[Records for the task]
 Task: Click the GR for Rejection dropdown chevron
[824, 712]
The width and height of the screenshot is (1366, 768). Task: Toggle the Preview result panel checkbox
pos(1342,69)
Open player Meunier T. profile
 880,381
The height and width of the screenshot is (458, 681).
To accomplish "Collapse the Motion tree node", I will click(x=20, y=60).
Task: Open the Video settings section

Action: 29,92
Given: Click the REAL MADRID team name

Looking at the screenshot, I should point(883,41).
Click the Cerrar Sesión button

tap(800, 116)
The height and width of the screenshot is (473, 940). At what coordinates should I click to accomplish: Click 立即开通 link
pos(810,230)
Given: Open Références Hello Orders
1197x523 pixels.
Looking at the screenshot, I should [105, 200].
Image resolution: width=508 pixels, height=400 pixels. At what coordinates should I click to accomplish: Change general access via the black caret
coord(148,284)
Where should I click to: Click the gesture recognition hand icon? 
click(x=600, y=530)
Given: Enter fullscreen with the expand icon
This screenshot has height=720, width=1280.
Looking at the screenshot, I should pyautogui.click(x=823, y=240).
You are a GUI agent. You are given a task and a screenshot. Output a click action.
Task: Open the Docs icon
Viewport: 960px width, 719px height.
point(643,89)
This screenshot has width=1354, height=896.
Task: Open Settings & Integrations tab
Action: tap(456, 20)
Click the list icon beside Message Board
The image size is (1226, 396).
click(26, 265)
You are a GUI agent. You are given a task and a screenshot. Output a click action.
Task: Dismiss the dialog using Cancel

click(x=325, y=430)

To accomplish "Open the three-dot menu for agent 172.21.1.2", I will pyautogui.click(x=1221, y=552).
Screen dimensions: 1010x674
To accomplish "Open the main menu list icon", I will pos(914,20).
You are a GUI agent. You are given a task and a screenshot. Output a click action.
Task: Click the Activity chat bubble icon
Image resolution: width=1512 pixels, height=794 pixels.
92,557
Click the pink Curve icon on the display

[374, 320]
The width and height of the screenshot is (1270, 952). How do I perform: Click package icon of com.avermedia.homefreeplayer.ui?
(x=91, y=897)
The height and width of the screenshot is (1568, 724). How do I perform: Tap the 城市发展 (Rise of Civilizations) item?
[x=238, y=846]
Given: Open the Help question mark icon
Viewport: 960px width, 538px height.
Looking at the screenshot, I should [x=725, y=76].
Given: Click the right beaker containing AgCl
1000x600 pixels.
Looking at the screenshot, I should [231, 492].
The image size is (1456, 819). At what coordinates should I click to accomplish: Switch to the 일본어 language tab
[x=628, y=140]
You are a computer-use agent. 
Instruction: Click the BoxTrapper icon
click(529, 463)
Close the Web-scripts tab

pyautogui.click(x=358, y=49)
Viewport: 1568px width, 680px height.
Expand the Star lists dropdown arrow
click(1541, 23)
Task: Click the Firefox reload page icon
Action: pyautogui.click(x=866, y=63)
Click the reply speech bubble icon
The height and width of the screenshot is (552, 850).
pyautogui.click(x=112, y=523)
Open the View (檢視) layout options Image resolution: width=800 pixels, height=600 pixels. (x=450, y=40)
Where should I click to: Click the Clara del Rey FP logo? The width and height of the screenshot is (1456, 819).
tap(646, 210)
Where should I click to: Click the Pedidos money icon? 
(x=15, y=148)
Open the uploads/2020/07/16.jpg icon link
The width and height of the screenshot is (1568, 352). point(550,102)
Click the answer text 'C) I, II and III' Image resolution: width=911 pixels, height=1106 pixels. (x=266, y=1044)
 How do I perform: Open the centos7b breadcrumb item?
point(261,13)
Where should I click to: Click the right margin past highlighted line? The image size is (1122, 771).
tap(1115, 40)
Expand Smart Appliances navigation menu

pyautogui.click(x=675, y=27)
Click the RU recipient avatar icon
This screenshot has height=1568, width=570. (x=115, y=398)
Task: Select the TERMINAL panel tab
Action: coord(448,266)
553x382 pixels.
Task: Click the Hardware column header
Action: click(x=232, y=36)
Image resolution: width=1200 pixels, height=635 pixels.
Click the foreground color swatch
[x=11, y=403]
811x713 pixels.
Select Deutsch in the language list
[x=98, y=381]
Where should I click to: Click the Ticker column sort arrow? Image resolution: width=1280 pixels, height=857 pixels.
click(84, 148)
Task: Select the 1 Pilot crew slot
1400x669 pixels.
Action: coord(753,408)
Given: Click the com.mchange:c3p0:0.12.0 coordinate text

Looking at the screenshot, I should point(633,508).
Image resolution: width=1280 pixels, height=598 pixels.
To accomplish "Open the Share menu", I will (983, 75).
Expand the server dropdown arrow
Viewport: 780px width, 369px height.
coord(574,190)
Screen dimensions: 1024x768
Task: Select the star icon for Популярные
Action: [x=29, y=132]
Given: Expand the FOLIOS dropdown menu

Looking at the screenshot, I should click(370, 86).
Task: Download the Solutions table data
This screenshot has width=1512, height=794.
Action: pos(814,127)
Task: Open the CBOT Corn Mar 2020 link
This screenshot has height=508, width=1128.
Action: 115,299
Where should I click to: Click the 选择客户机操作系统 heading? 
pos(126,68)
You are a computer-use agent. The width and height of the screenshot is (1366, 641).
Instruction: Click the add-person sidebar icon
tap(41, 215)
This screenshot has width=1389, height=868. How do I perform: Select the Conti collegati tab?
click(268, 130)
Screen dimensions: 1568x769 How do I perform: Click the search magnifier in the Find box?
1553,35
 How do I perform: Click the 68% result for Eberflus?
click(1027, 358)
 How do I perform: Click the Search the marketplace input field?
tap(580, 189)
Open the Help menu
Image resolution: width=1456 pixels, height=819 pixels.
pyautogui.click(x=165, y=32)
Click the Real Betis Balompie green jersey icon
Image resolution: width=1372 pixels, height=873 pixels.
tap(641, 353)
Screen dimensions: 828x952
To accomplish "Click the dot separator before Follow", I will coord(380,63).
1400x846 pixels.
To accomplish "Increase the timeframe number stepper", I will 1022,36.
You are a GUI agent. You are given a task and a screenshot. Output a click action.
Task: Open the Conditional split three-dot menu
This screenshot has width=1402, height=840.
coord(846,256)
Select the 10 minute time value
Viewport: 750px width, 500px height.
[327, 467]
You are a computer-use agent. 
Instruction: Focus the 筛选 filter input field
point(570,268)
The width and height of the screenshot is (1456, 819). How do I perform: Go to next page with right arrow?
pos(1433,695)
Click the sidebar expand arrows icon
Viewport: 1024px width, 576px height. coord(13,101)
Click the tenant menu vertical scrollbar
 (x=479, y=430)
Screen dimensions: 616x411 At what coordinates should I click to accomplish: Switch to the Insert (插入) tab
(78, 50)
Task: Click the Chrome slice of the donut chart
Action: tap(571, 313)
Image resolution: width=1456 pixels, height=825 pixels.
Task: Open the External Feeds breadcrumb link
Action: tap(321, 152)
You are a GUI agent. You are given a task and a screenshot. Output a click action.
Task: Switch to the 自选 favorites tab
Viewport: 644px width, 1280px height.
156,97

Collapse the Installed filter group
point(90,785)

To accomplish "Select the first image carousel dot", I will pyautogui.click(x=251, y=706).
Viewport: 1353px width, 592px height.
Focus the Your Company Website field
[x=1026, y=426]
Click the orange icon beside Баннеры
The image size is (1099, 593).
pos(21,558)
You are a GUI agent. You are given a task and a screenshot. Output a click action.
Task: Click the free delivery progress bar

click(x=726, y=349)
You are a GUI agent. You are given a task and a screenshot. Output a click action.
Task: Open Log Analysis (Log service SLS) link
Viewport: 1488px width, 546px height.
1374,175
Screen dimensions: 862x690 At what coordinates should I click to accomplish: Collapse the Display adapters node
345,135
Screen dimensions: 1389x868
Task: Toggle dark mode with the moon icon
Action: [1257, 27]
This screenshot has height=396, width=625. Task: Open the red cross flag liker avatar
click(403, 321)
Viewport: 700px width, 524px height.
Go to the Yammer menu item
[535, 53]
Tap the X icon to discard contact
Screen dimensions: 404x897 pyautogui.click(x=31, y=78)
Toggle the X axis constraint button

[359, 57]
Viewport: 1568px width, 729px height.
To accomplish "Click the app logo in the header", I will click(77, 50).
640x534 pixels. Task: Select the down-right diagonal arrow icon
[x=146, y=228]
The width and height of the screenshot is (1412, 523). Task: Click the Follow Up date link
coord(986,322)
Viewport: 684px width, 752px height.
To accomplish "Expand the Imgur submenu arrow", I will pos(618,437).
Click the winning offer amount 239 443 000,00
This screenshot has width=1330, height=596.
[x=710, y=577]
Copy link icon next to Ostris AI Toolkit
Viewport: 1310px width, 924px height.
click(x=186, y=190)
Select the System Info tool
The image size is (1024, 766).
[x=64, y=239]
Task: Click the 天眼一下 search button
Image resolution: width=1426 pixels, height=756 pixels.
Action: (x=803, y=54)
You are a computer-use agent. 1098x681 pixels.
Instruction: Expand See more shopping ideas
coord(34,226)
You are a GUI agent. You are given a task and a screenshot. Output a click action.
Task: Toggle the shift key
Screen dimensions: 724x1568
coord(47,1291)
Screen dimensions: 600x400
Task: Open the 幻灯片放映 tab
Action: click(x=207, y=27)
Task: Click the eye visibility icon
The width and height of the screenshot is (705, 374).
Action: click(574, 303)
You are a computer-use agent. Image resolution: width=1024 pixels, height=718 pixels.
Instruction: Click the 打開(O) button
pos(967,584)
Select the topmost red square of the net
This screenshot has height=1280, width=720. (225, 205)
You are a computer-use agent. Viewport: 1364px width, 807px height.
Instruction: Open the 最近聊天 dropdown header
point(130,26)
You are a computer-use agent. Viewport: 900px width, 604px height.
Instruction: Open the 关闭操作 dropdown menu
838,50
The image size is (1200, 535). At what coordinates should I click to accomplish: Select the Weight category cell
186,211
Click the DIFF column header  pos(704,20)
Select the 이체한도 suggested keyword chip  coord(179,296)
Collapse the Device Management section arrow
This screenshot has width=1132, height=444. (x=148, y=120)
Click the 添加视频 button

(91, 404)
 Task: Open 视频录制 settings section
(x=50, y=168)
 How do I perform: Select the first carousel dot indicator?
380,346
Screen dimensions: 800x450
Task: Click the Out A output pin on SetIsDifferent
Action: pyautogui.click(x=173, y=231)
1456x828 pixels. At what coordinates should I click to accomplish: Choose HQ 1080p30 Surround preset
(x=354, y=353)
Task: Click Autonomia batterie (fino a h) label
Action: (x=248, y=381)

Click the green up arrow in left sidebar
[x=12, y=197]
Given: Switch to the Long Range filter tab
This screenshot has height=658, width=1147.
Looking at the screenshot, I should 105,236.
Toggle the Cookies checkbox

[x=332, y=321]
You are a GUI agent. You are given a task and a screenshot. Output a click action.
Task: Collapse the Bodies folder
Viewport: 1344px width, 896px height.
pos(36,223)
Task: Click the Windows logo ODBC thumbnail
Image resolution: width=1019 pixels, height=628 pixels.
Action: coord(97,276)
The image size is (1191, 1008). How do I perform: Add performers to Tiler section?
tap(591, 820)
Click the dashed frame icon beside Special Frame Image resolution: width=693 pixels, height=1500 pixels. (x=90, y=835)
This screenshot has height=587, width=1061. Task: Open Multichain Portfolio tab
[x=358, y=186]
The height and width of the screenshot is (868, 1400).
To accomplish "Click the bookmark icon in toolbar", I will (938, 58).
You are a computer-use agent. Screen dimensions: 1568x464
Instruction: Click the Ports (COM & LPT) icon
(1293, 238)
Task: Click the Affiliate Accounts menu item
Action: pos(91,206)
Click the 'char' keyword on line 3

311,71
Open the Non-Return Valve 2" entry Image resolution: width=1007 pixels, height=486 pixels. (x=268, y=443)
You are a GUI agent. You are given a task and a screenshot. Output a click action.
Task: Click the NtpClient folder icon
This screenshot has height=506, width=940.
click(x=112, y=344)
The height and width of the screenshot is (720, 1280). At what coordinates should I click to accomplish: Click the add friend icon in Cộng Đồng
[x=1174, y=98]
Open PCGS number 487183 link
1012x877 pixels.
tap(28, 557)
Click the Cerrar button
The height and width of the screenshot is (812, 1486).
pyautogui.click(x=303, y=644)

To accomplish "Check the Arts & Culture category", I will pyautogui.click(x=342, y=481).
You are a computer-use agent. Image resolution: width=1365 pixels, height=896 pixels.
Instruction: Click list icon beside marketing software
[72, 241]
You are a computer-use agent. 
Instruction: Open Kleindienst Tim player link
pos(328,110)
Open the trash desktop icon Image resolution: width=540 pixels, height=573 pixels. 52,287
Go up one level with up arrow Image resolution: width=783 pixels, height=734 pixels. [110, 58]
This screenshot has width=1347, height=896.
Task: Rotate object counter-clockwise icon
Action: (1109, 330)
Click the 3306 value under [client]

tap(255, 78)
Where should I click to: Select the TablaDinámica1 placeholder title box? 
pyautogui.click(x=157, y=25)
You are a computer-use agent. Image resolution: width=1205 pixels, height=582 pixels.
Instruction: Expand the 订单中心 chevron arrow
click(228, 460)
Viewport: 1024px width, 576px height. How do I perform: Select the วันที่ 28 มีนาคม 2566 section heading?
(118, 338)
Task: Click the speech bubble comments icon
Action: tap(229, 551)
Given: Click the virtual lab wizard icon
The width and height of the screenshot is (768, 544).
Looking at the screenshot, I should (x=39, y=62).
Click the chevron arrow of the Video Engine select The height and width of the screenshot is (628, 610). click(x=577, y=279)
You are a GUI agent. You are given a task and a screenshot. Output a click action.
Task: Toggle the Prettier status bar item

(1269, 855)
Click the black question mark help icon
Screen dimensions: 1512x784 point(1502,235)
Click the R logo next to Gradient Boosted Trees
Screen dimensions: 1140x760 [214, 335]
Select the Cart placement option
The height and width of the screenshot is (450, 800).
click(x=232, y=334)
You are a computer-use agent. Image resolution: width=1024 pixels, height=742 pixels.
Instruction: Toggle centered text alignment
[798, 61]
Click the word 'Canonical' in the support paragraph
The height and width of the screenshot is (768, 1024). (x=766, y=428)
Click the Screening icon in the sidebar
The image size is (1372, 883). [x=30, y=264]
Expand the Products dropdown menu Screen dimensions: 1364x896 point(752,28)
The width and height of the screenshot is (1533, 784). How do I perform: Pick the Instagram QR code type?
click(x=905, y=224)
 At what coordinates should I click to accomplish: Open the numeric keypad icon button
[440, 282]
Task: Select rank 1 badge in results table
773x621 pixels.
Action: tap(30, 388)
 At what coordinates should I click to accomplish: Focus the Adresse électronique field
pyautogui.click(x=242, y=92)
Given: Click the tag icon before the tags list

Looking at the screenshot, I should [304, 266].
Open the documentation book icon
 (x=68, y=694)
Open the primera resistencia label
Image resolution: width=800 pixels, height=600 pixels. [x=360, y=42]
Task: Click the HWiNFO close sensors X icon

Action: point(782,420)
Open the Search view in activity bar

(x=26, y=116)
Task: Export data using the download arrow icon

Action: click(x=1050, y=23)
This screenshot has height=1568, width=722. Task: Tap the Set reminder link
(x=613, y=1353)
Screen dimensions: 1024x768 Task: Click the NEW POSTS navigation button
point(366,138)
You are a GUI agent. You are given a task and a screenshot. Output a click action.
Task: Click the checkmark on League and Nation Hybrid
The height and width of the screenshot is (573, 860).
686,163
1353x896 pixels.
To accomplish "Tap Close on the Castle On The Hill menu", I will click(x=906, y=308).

[What needs to be done] List every line of the records above that contains the string "Follow".

[Final result]
To accomplish "Click the dot separator before Follow", I will coord(380,63).
The width and height of the screenshot is (1412, 523). Task: Click the Follow Up date link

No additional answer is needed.